My 10 Favorite R Packages and the Cool Things You Can Do with Them
One of the best parts of R is how extensible it is. Over the years, the community has put together hundreds (thousands?) of amazing packages to make your workflow easier. The downside of this wealth is that it can be hard to find packages that do exactly what you want! Therefore, I’ve put together a list of my favorite packages in no particular order, grouped by their main function. Add your favorites to the comments!
Stuck on how to start using these packages? Simply use the following code to install and load the package, or use the gui in R-Studio to do it for you.

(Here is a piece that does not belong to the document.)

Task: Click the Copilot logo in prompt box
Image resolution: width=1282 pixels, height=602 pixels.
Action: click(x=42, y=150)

Example: package is ggplot2
install.packages(‘ggplot2’) # only needs to be called once
library(ggplot2) # must be called each time you start a new R session
Packages for Visualization
There are many excellent visualization packages out there. However, my favorite, and one of the most popular, is the ‘grammar of graphics’ plot package: ggplot2. Using this package you can create stunning and complex graphs and plots.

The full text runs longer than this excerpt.